The Second Coming: No Smoke Without Fire (NSWF)



The best lack all conviction, while the worst
Are full of passionate intensity.
W.B.Yeats, (1865-1939) The Second Coming


In deliberated and procrastinated fashion FPM are implementing "©NSWF:Reputation", as a patented coinage of financial and corporate vocabulary; of assigning historical reputations to conduct. NSWF stands for “No Smoke Without Fire” principle of an entitiy’s reputation and source of that having some definitive to tenuous truth. And since libel laws exist, our reputation rating of entities derives partly from mosaic research of past wrong-doings and relationships. The enterprise emphasis is investigative truth-telling and setting records straight by shamefully and disgracefully highlighting rogues or perpetrators in financial industry larceny. This reputation-mongering is aligned with FPM’s “Convergence” and “M&A Alternative Kind” enterprises. 

One’s future status is somewhat dependent on our past and present ones. FPM independence and lack of conflict of interest permits pronouncements of financial miscreants. Whereas other sources, such as brokerage research or industry adherents like mainstream media, maybe reluctant to spite the hand that feeds them. In less measure as well, FPM will be signalling singled-out flagships and heroes of progressive good and fair professional financial conduct. This last propriety of financial conduct is our standard expectation of professionals and operations, therefore of less concern for us.

We irrevocably taint the 'bad people and their actions', which is too often dismissed or buried as media strategy in publications terms like conspiracies or in judiciary terms "acquitted". We commercially investigate indeed if there is a source of “fire to the smoke”. Partnering new-advent media ("NAM") as opposed to main-stream media MSM, FPM propounds reputation for “wrong-doings”. This financial truth-telling or revelations, as purveyed by such examplars as  NakedCapitalism, ZeroHedge PensionPulse, ValueWalk etc are our collaborative heroes. For example, ex-pension guardian turned blogosphere pension-angel, Leo Kovalis. That's not a P.R. push message to be a sychophantic reach-out!
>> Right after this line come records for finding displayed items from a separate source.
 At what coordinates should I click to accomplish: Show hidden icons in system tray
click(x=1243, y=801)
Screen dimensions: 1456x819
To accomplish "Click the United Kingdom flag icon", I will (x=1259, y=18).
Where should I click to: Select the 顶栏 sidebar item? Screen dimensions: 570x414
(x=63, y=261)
We kowtow to the leaders and betters in this field of capital markets enterprise, which inspired the FPM ©NSWF:Reputation. Hattip! as the jargon goes. 

April is the second anniversary of “No Smoke Without Fire”, initially a blog exposition. See here.  Then FPM principals echoed “What To Do!” disaffection or disillusionment about the pernicious status quo of investment management and banking in general. From FPM principals being not little unaffected by the wrought global financial crisis. As prototype case study our enterprise raison d’etre was made vivid by the association between Blackstone Group and SAC Capital (now private corner-shop "Point72 Asset Management"). That mild reporter termed “insider trading scandal” is more telling than mere smoke and mirror PR, about corruption in corporate banking life over the past 35, at least, years. 
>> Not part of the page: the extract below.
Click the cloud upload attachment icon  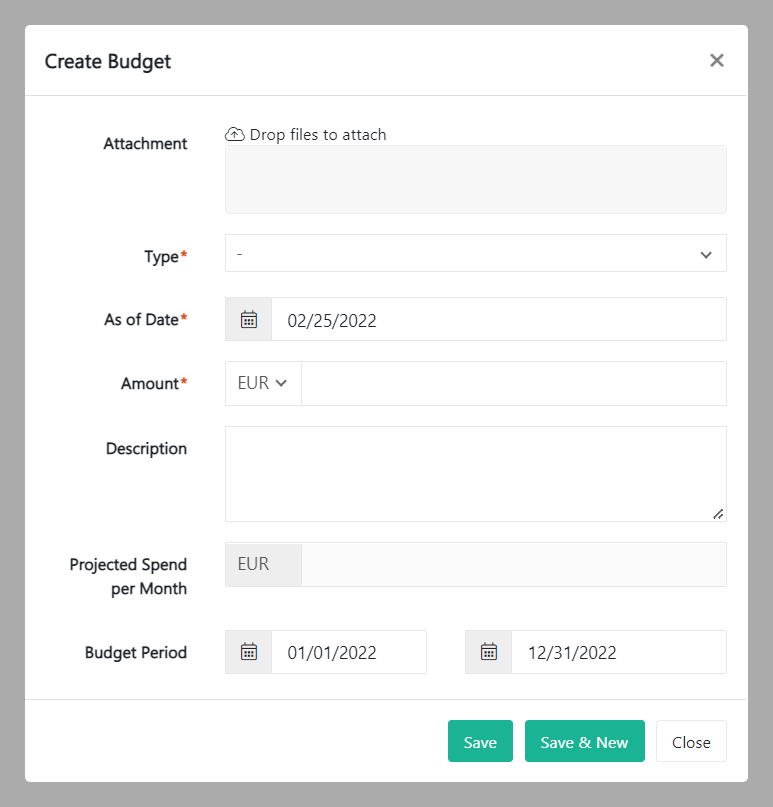coord(235,133)
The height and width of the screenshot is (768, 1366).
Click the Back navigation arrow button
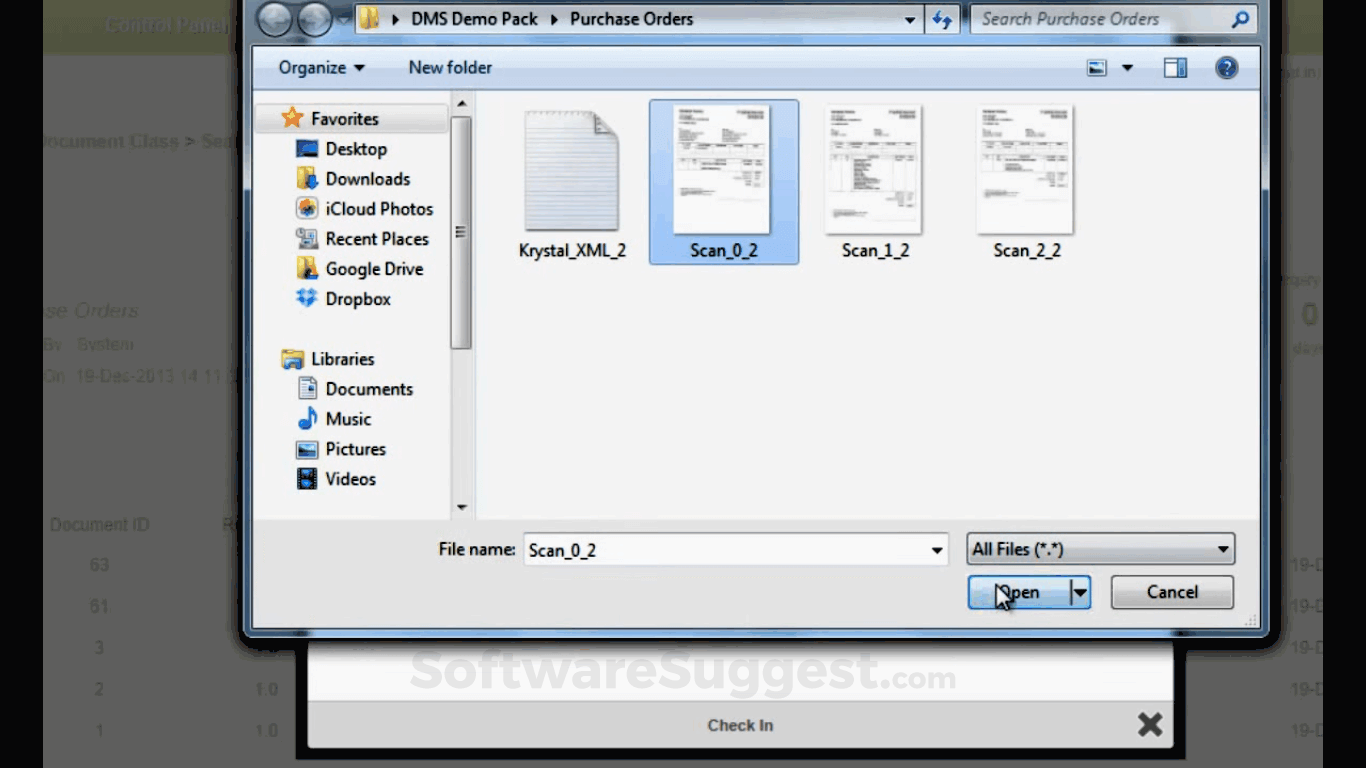[275, 19]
A Diary and Degree Recommendation

With this missive, Kristian, as a founding principal of FPM, flowers into the Spring of Joys on Easter Day, after an "Icarus Type of Year in 2014". Like the myth of Icarus, FPM in aggregation of meditating and endeavour with our enterprise, reach excessive heights, and yet sadistically our self / ego does not let our feet touch the ground! Icarus was the Greek mythological protagonist of complacency and hubris. Making an escape with wings made of feather and wax, and therefore warned not to fly too high close to the sun since it would melt the wax, or fly close to the sea as the salt degrade. Therefore Icarus was heedless and crashed into the sea, flying too high. Also, in equal measure of philosophical antithesis is 'Phoenix Rising From the Ashes'. But of course, before Spring arrives the season of Winter descends. This holistic approach is relevant in FPM reputation model of financial perpetrators having 'priors'.
FPM’s Kristian on Christmas Day gutting road-kill deer near Cornwall.
So on Christmas Day, I was gutting and skinning my first ever road-kill deer with friends in Cornwall (see picture above). As a diary there is also a tenuous link to the FPM premise. Between Cornwall and London the car party passed a premier hedge fund related name of a place, "Bridgwater" in the county of Somerset, England. Bridgwater is actually spelt without an ‘e’ in ‘bridge’ on the road signs. Oh, my dear Lord! We have made punt for one of our prospective FPM enterprise partners, and a pun on the word "deer", respectively; hopefully noted by the aficionados of my joined-up verbiage.


Bridgewater Associates is nominated as FPM's ©NSWF: Reputation ‘halo-wearing’ degree hedge fund enterprise. If you are in finance and you do not know Bridgewater: currently they have some US$165 bn of saver’s money under management, from a sector capital base of some US$2.8 trillion, as at end 2014. If indeed any practice can be of such ‘halo-wearing’ virtuosity, in an arguably scurrilous money siphoning-off business, as is a range of investment banking and related activities. Hence why FPM’s ©NSWF:Reputation rating is based by degrees of reputation.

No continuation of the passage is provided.